Early photo manipulations used a number of techniques to create their convincing effects. Some utilized multiple exposures, which is achieved by taking more than one photo on the same negative; others used collage or overpainting methods. Above, Henri Toulouse-Lautrec fills the roles of both artist and model in this 1892 photo.
Although the act of retouching and manipulating photos is routine today, in the early days of photography there was an entirely different meaning attached to the creation of these works of art. They each redefined the camera’s relationship to the world – one fascinating impossible photograph at a time. Above, a man juggles his own head in a photo from approximately 1880.
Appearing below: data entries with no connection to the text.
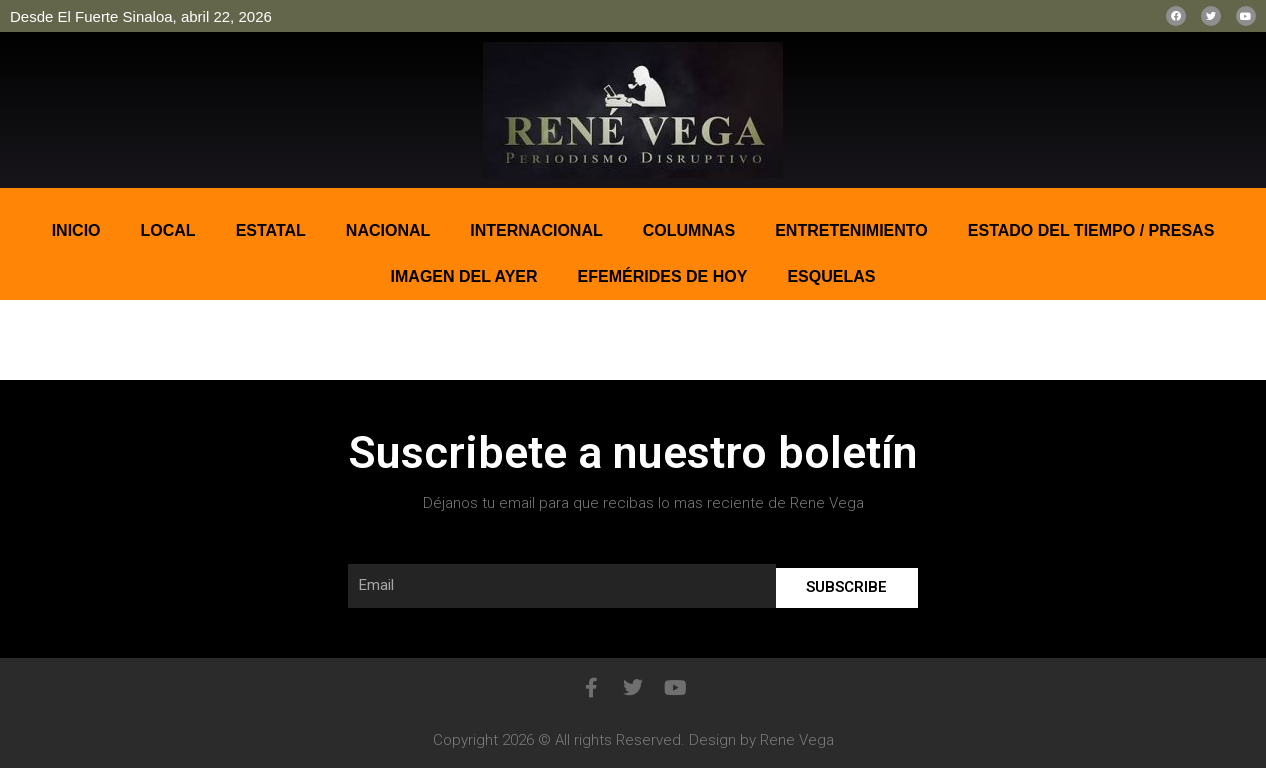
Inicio (76, 230)
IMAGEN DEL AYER (464, 276)
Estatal (271, 230)
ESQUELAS (831, 276)
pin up (6, 188)
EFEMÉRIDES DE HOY (663, 276)
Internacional (536, 230)
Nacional (388, 230)
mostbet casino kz (15, 188)
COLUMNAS (689, 230)
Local (168, 230)
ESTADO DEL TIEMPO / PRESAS (1091, 230)
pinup (2, 188)
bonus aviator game (29, 188)
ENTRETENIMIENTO (851, 230)
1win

Many photo manipulation techniques actually started out as legitimate efforts to produce perfect images. Composite photos were utilized to combine the best aspects of multiple exposures, thereby eliminating trouble spots or imperfects. Above, a manipulated photo of Colorado Springs, Colorado from around 1913.
Besides depicting impossible feats, early photo manipulations also showed events which never actually happened. That may not seem very impressive in this age of extreme photo memes, but in 1930 this photo of a zeppelin docking on the Empire State Building was undoubtedly stunning.
Of course, just like today, some of the earliest photo manipulations were meant to do nothing more than to entertain viewers. This slightly creepy 1930 photo doesn’t seem to have much of a message, but it sure is impressive. Faking It: Manipulated Photography Before Photoshop runs from October 11, 2012 to January 27, 2013.